[Dataset entries]
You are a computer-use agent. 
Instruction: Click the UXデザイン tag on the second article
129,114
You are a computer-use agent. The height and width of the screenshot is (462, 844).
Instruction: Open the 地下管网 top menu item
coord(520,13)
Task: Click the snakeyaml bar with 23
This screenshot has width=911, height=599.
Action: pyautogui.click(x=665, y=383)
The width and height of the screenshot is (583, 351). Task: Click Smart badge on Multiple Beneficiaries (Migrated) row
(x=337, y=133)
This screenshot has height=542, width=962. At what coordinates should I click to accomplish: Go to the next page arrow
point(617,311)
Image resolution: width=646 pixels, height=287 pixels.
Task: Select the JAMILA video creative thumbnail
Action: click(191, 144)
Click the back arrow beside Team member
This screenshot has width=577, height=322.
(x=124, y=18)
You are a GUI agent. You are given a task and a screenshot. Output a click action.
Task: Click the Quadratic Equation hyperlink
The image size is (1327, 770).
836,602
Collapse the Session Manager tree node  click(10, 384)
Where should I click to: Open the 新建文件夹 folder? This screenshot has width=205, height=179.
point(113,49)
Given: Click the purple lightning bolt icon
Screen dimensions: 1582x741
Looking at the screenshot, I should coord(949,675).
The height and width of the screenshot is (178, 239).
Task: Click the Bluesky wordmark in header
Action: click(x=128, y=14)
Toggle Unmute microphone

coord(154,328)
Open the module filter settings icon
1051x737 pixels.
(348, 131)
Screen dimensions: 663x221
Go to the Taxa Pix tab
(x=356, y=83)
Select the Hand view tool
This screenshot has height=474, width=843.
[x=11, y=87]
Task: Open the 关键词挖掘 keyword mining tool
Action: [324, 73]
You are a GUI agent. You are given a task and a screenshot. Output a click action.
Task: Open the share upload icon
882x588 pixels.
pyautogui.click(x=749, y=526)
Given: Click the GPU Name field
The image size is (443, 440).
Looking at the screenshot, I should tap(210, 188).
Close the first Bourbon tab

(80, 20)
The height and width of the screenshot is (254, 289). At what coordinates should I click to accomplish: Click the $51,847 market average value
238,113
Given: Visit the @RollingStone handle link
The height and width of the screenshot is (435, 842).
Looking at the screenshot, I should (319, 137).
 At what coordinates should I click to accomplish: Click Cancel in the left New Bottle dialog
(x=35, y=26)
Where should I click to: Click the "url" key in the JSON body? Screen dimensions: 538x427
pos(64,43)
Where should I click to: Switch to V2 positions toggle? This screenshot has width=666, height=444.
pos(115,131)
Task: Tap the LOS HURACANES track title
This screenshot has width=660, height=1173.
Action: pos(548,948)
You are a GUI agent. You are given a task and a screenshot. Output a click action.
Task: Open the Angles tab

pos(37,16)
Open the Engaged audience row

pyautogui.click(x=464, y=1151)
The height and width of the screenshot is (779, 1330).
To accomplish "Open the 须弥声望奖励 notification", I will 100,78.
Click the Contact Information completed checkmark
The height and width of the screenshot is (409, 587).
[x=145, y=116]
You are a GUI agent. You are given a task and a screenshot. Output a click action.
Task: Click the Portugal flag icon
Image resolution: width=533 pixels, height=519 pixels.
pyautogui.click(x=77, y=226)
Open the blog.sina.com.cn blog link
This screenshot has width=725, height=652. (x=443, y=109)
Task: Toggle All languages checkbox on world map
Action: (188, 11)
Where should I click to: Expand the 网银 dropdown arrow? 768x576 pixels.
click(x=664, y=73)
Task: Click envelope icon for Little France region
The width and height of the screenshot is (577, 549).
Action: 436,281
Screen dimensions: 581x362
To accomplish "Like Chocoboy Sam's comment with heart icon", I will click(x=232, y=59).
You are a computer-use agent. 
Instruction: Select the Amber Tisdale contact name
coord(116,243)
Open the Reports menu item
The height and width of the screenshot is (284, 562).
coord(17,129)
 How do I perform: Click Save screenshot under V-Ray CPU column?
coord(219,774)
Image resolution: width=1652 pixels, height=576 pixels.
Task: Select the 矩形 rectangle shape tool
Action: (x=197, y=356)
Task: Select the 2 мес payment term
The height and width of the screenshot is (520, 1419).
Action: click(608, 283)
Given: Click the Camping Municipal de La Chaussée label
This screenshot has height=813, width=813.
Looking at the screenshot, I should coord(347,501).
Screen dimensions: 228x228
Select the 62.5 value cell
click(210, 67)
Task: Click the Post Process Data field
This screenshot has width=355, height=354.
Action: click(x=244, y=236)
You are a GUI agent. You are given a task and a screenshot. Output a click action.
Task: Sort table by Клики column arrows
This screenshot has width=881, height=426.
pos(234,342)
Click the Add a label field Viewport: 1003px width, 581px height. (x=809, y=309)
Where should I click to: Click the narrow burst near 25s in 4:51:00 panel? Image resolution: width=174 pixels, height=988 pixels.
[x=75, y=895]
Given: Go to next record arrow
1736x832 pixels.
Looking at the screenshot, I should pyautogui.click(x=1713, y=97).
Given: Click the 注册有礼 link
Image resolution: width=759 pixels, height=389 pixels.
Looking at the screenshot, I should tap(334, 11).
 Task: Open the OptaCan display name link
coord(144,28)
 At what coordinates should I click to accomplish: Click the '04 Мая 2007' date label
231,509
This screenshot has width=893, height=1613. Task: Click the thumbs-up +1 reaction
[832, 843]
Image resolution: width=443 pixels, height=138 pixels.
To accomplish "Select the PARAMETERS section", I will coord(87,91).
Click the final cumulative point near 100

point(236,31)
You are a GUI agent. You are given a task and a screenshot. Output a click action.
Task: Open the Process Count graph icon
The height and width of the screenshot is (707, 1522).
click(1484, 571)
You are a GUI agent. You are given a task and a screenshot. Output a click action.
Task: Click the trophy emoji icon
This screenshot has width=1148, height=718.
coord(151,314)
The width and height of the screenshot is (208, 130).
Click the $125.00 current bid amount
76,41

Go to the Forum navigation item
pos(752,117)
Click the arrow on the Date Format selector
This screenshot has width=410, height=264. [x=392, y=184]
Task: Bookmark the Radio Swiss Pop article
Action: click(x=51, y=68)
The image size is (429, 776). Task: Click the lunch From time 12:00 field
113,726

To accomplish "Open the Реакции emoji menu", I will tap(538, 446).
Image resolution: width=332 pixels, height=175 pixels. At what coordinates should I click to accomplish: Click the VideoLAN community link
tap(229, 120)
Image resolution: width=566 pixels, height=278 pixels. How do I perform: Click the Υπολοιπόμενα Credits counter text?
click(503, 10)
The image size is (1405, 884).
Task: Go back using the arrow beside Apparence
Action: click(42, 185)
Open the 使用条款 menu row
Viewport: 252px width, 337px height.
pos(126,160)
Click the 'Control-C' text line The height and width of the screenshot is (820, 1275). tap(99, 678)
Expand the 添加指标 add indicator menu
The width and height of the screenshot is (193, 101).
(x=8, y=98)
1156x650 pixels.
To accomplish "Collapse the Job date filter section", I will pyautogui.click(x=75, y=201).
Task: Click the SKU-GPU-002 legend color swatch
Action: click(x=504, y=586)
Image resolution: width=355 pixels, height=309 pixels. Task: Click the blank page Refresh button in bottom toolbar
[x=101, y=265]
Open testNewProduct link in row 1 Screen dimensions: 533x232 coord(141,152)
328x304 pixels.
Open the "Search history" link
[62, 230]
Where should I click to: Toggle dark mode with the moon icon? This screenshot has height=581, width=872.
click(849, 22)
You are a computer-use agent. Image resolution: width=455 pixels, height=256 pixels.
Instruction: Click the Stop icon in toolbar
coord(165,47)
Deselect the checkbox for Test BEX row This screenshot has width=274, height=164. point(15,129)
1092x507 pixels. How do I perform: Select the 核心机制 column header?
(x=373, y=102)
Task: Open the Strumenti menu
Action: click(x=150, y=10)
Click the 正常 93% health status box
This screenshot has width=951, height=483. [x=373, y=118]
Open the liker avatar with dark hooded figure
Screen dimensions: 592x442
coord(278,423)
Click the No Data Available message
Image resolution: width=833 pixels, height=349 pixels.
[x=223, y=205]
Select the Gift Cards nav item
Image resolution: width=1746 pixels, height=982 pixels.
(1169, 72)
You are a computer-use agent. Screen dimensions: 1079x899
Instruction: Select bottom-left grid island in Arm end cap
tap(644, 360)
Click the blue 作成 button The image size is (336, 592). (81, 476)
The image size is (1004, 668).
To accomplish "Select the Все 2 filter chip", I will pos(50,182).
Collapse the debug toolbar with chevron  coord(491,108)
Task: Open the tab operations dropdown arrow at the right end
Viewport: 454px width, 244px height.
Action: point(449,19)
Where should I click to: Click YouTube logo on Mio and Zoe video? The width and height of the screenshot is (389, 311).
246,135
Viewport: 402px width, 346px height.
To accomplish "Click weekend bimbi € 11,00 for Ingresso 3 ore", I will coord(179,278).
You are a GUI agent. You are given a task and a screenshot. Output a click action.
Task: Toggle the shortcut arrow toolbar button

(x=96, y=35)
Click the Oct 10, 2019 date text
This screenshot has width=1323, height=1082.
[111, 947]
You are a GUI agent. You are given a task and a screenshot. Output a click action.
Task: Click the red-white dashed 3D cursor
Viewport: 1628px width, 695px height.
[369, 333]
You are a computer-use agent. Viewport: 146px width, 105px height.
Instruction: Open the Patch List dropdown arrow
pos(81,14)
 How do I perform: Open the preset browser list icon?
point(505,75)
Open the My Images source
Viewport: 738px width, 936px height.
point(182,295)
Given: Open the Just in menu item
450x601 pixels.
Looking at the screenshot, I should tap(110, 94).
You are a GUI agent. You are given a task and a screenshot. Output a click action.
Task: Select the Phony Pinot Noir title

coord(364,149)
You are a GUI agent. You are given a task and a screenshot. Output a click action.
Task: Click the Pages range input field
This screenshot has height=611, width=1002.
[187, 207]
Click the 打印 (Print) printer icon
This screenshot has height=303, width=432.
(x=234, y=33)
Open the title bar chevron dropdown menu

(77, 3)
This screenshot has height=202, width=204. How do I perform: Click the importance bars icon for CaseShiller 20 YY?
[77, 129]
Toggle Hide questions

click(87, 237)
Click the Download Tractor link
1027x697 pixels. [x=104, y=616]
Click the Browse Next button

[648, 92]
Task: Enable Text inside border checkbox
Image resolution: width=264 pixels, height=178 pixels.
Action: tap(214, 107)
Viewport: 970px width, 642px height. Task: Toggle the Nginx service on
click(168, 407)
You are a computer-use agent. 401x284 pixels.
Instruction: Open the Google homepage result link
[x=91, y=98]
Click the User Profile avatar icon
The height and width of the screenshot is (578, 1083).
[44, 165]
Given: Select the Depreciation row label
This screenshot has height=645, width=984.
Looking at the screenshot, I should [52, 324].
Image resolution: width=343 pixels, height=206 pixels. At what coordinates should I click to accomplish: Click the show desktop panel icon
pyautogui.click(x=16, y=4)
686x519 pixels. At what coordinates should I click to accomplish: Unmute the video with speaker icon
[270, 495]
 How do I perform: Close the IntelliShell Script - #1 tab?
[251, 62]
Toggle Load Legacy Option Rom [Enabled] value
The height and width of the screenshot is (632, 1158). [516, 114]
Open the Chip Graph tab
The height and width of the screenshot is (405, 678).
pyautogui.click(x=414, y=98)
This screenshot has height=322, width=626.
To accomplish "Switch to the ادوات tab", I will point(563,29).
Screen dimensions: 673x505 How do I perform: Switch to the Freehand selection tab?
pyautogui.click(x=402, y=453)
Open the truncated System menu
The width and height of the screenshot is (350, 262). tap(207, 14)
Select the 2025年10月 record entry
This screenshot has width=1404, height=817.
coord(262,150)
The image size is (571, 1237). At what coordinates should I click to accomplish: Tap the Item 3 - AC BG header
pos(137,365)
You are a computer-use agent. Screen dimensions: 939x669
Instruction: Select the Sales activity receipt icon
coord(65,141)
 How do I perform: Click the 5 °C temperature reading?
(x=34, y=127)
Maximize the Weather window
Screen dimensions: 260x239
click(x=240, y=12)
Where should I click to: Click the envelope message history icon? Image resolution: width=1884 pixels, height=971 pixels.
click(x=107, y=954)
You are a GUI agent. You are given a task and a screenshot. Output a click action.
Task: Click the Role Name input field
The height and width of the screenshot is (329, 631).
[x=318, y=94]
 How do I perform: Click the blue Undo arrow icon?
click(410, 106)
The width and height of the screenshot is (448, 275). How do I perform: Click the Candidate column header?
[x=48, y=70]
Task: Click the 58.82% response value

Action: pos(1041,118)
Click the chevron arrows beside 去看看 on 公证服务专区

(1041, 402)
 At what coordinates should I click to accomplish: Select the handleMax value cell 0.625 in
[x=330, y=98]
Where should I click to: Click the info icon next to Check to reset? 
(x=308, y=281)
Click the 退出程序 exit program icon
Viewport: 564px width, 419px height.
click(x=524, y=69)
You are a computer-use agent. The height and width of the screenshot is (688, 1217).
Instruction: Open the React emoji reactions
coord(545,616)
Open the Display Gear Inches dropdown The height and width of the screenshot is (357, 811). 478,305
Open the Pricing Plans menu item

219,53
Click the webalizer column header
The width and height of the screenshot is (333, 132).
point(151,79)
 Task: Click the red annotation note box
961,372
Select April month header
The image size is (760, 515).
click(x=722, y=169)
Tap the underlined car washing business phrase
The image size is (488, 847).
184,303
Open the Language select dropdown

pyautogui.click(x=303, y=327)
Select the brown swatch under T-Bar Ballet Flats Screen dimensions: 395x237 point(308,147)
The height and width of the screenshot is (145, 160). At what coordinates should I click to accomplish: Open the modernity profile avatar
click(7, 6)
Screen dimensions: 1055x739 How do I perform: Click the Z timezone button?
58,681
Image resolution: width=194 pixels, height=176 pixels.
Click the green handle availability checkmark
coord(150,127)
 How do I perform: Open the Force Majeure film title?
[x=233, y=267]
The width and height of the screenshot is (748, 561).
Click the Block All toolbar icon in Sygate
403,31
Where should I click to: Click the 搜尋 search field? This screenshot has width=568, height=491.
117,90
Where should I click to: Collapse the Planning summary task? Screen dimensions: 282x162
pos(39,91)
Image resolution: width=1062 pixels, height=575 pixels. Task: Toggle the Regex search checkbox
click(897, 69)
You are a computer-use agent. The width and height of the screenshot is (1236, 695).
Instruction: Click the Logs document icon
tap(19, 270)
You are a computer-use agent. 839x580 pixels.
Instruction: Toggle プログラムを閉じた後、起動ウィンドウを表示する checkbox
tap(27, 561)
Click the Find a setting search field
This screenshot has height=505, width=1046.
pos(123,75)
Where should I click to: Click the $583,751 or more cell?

Your assignment: Reproduce each line of the records in which the word "Process" appears.

Task response:
Task: Click the Post Process Data field
Task: Open the Process Count graph icon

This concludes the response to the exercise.